# EXERCISE DIRECTIONS
Find all the lines in the entries below that hold the word "axis" and copy them.

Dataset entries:
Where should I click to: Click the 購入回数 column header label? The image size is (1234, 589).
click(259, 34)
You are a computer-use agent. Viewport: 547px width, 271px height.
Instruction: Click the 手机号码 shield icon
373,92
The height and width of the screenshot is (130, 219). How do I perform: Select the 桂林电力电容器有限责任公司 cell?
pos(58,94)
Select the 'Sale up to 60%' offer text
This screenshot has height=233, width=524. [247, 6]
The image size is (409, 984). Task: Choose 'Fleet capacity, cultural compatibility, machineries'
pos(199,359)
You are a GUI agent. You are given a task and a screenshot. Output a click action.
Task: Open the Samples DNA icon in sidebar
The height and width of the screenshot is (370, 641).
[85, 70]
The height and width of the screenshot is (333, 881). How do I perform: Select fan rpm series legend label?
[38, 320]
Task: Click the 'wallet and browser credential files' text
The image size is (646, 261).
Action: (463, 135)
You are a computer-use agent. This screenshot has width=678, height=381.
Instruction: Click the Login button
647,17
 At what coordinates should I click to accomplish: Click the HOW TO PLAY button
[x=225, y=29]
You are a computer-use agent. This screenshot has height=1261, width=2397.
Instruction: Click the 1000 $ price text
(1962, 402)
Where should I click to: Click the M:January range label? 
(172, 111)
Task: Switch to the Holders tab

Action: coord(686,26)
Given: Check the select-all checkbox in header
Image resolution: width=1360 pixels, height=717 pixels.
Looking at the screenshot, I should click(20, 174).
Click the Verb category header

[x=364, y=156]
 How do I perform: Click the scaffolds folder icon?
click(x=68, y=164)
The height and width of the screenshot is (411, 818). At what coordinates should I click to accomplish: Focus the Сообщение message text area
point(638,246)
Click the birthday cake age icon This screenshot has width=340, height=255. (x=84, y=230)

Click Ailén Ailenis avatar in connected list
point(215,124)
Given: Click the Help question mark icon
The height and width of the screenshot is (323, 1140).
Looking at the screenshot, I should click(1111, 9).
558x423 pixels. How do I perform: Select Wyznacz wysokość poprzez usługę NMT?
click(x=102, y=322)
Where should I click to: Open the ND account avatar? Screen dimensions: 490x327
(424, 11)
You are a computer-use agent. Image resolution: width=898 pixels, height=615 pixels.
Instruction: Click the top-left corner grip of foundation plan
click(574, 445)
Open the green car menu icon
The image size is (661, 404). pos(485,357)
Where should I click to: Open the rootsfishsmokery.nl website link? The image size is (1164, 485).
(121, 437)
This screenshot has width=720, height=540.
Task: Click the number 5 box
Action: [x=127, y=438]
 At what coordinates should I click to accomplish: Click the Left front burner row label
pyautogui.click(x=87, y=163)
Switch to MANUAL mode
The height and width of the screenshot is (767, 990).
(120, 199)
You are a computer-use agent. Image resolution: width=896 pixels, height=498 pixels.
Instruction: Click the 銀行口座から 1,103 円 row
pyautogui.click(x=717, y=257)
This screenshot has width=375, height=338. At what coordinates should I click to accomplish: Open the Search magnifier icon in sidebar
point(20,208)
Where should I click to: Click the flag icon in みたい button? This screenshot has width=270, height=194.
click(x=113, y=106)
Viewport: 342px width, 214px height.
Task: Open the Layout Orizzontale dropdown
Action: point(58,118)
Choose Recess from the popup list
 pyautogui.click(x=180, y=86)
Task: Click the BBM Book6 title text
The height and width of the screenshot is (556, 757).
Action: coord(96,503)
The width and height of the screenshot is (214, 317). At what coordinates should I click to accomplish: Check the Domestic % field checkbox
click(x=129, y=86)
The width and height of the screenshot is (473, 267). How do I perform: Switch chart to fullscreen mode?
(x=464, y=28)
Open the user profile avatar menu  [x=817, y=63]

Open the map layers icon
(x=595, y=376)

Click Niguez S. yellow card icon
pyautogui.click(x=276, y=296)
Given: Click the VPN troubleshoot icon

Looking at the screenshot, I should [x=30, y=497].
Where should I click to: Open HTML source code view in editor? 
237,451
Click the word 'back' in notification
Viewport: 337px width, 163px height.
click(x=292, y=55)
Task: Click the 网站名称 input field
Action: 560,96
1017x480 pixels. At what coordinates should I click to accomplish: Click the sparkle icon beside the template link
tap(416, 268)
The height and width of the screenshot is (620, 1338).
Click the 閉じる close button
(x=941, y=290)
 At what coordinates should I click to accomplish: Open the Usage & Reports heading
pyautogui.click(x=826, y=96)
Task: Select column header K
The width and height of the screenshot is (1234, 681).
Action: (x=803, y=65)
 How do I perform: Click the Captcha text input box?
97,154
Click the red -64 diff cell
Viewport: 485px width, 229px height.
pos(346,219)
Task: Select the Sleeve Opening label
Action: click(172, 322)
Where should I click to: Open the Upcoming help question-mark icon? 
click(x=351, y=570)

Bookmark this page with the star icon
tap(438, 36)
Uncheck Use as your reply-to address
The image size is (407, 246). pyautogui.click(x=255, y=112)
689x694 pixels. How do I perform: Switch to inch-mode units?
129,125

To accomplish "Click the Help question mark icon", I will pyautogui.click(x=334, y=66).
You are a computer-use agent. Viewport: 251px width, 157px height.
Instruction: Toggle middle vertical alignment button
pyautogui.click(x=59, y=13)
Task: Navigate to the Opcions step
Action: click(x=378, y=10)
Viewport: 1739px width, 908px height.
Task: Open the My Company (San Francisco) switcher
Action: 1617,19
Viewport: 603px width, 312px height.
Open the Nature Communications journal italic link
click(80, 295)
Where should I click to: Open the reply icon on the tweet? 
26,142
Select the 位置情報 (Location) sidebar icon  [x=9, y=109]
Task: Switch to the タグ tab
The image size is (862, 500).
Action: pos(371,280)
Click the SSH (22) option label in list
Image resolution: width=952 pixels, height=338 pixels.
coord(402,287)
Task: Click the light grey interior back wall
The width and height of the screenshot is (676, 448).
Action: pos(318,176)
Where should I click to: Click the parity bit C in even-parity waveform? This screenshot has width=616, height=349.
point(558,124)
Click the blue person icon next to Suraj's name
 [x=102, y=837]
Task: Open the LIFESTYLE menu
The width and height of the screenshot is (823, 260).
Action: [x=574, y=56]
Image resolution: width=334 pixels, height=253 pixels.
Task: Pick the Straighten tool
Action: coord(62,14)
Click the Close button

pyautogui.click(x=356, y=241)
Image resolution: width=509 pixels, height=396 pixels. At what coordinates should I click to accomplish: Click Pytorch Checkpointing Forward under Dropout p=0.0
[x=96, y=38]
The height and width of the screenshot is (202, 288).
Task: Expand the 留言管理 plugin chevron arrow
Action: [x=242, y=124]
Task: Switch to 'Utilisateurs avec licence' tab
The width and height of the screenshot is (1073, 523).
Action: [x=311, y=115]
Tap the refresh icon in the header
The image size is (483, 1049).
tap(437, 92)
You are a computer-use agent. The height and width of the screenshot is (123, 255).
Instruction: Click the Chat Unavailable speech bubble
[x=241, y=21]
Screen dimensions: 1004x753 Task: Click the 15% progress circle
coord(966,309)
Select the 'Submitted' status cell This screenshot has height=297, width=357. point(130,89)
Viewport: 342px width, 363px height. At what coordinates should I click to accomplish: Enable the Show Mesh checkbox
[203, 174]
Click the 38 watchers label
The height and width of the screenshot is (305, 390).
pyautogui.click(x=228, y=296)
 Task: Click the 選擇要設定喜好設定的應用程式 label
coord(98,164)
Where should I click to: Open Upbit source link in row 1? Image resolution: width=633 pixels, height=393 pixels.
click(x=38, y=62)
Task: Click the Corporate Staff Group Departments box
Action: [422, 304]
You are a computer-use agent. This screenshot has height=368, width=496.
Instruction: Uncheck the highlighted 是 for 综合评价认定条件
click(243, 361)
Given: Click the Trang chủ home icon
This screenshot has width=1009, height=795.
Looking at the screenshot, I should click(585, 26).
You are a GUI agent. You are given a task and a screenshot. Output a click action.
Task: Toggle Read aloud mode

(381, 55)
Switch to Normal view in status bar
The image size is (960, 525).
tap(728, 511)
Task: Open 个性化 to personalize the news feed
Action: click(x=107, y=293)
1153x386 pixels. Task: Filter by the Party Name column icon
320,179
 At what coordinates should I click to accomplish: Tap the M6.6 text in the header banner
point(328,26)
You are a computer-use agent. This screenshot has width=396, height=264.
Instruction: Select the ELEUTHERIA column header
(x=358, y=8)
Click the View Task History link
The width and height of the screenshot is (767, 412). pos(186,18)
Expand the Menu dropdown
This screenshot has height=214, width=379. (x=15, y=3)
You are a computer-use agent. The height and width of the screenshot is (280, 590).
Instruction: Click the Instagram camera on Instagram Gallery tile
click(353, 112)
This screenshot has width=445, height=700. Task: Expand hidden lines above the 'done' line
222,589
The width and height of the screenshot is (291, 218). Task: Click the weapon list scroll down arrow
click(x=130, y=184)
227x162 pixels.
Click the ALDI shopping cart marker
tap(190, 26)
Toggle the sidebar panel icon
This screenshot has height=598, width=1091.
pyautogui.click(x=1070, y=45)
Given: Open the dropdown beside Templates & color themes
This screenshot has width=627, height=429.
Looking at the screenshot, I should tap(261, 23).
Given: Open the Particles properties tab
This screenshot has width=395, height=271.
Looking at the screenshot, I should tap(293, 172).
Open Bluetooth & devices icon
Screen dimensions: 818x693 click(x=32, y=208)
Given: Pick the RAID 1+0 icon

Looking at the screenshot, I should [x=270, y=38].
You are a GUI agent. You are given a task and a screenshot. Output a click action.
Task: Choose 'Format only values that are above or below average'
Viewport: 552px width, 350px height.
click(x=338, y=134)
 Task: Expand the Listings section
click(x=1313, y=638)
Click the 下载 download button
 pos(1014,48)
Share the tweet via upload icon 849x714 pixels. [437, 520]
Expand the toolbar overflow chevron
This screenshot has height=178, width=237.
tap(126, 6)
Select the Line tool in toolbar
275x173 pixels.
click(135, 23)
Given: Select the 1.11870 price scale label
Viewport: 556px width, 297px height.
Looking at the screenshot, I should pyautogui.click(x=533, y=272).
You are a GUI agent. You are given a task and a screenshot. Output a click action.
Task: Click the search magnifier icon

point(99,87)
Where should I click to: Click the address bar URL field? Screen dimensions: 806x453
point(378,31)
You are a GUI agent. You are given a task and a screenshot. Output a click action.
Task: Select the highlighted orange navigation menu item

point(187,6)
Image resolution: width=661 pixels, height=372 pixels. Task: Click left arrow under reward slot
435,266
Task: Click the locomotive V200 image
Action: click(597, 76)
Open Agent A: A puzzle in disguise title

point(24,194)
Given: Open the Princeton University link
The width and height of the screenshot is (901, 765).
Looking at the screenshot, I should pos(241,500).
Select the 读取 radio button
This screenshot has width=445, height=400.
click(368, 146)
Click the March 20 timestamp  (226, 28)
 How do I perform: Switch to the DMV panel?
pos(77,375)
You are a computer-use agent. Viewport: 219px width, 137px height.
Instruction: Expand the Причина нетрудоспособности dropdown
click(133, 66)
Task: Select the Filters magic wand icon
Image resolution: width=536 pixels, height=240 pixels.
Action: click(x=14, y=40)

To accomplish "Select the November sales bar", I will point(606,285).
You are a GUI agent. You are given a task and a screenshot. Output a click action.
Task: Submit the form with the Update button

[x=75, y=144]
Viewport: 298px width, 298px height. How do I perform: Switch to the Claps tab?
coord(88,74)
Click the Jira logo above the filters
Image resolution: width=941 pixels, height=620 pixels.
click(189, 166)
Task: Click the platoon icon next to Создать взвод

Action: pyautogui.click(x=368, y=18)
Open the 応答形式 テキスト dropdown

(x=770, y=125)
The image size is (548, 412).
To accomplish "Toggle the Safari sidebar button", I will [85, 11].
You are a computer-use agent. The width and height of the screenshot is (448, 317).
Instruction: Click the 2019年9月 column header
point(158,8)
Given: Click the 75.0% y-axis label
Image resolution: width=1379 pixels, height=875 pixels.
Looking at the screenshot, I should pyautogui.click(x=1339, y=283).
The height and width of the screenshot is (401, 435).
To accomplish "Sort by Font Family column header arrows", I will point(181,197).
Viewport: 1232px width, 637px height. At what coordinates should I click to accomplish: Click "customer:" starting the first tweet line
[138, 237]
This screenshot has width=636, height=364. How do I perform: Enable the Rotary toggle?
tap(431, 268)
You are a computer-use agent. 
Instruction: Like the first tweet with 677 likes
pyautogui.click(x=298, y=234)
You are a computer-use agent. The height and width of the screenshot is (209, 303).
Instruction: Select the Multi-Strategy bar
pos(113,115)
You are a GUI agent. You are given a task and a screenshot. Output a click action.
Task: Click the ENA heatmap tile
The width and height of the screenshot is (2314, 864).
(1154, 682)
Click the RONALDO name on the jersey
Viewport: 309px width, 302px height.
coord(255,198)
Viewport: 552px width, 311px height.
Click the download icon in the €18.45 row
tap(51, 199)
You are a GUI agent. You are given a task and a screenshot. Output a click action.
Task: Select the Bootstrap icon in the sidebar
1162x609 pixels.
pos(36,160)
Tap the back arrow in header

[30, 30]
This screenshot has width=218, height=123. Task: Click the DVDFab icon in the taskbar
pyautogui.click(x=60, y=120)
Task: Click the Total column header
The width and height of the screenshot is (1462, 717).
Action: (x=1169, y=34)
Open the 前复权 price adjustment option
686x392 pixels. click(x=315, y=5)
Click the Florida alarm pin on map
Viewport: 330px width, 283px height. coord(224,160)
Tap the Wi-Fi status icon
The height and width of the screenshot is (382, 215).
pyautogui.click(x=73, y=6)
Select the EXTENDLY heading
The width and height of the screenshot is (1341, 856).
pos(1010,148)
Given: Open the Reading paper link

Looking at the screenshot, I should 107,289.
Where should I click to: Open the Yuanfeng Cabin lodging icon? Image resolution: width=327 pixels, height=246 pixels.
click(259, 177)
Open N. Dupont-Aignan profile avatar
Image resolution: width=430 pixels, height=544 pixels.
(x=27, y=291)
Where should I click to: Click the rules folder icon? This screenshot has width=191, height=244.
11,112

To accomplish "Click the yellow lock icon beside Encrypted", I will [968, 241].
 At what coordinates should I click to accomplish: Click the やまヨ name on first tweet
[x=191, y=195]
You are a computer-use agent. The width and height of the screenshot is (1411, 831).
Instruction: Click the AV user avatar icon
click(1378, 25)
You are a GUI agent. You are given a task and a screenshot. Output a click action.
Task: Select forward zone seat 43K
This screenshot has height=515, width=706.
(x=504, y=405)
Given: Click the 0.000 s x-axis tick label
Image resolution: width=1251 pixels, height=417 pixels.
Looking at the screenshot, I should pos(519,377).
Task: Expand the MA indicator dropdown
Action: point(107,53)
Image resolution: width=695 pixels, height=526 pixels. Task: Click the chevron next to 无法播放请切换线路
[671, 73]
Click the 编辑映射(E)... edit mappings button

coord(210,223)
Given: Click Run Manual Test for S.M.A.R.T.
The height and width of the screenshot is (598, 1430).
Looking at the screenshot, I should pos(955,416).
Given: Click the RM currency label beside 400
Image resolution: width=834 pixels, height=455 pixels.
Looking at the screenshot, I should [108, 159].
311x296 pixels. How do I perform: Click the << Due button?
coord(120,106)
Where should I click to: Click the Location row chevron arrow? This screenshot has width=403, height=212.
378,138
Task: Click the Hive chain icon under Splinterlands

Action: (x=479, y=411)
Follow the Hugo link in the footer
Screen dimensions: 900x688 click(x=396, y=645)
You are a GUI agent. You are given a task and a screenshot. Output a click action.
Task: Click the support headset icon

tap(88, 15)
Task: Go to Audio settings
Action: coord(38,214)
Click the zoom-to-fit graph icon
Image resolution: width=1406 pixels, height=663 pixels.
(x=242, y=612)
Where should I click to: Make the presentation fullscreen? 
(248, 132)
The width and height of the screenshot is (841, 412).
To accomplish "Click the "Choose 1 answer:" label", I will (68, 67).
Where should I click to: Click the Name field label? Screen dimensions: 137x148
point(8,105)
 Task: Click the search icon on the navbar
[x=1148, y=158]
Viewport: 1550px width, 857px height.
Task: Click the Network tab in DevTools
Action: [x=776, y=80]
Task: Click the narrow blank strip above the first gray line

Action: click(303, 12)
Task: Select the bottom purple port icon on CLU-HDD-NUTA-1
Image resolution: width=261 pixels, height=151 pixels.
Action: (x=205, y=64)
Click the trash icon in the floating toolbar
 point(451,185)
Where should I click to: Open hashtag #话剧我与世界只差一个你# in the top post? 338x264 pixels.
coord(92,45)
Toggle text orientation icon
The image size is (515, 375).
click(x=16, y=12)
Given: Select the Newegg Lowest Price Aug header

# FINISHED EXERCISE
Given: Click the 75.0% y-axis label
Given: Click the 0.000 s x-axis tick label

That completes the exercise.